Second up: there are a number of these type of videos blowing about on youtube and to say they annoy me is putting it mildly. No, I don’t have a problem with the message. There is a lot of truth in the message. I have a problem with how it’s put across. Isn’t it ironic that the kids are using hand-written cards to get across the message that they want to use more technology? And why are they so glum? Cheer up, for crying out loud, and go read a book.
Actually the video reminded me of a comment I read recently (apologies, I cannot remember the site) from a first year undergraduate complaining that they don’t do anything interesting in IT class Instead they spend the time doing the ECDL syllabus. While I commiserated with the student’s position, the student needs to know that syllabi are not always decided by the teachers who deliver it, quality control procedures typically mean that a syllabus cannot be deviated from much, what one student considers boring is highly stimulating to another, and finally, ECDL is a good foundation in IT. A problem is that ECDL might not been studied by all students in their prior learning while others proudly show off their certificates. This causes particular problems for a teacher – what do you do when the majority of a class have already done all the material while it’s brand new for a sizable minority – without causing feelings of inferiority / superiority, without operating double standards, etc?
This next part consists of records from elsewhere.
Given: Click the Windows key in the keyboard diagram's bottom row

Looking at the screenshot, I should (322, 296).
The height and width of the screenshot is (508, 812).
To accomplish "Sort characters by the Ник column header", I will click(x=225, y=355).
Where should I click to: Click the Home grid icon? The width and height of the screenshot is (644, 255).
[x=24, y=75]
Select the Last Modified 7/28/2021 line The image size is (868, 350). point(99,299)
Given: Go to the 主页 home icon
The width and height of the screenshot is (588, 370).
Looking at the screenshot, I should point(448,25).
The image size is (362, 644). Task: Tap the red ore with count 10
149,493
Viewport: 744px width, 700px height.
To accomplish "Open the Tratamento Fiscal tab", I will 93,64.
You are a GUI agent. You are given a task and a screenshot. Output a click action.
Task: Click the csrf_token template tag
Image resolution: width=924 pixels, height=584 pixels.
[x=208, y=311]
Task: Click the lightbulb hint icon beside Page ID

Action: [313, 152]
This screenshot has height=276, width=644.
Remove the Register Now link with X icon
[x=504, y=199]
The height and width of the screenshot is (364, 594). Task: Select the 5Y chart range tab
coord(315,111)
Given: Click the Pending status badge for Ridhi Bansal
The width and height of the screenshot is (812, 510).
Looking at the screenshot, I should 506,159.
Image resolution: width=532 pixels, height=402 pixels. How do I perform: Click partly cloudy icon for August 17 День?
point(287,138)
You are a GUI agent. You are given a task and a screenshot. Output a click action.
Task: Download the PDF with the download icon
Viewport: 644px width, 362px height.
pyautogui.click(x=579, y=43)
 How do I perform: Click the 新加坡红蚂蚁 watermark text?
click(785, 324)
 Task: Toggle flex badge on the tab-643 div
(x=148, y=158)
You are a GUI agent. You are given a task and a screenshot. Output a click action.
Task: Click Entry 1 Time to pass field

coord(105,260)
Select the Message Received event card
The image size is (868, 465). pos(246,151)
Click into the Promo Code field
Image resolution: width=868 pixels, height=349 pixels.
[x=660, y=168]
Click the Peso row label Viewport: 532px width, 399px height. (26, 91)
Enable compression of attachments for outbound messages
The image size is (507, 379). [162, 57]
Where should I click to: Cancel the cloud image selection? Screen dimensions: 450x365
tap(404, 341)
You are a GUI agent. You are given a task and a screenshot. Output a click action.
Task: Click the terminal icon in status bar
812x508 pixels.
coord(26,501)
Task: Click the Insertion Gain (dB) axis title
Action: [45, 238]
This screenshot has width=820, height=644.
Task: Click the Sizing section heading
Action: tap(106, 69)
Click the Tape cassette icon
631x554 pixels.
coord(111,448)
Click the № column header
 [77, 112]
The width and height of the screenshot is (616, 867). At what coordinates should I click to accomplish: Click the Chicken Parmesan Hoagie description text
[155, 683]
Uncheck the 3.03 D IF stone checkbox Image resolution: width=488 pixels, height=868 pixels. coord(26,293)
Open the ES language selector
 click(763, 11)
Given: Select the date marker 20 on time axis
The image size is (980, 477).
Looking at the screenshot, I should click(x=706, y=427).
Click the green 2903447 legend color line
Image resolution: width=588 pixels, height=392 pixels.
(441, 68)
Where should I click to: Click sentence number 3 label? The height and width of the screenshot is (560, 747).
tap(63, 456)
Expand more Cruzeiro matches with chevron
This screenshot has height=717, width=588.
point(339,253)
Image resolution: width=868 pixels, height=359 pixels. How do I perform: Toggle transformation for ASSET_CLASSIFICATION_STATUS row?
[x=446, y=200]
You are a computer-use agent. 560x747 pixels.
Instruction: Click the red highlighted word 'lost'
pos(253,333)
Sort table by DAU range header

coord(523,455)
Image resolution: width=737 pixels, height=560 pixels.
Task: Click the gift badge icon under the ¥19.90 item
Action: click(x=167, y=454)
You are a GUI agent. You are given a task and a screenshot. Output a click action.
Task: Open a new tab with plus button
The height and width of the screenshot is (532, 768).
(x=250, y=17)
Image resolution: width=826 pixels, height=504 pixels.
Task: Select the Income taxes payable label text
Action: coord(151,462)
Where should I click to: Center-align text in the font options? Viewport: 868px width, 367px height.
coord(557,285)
Third on the list: I quite like the ideas in this one, even if the whole thing is meant to be a parody. The iPaper is an interesting idea in and of itself.
Fourth is another futuristic one. This one takes a pot shot at the nonotechnology movement. How small can things really get? Have we reached the practical limits on size? Or, the more likely scenario, are there applications out there for tinytech that we are still exploring – those applications are just not the ones we already have?
And, finally, a century of educational technology chronicled in one youtube video. The early part of the 20th century had the radio, gramaphone, and the silent / talkies movies but not all educators used them. Then along came WW2 and things really sped up technologically but to what extent did the tools make it into the classroom? By the time the 1970s calculators were the cool learning toy of the day. Yet, as I recall, it was to be many years later before students were allowed use them in exams. Scroll on further and you have youtube and Facebook and a whole lot more social media, and many educators don’t use those either.
The lesson: new media, its applications and levels of usage are relative to the time. Technology has never really had a fundamental effect on or caused a radical overhaul of how school/college based learning and teaching takes place. It’s still predominantly desks and chairs and a teacher delivering. New technology comes along and supplements or complements what’s already there. As tools (Sony walkman, anyone?) go out fashion they are replaced by others (Apple ipod, anyone?).
The words educational reform have been heard for years and years. Technology has been changing and evolving for decades. Yet there hasn’t been any fundamental change in how teaching and learning takes place. Is this a good thing or a bad thing?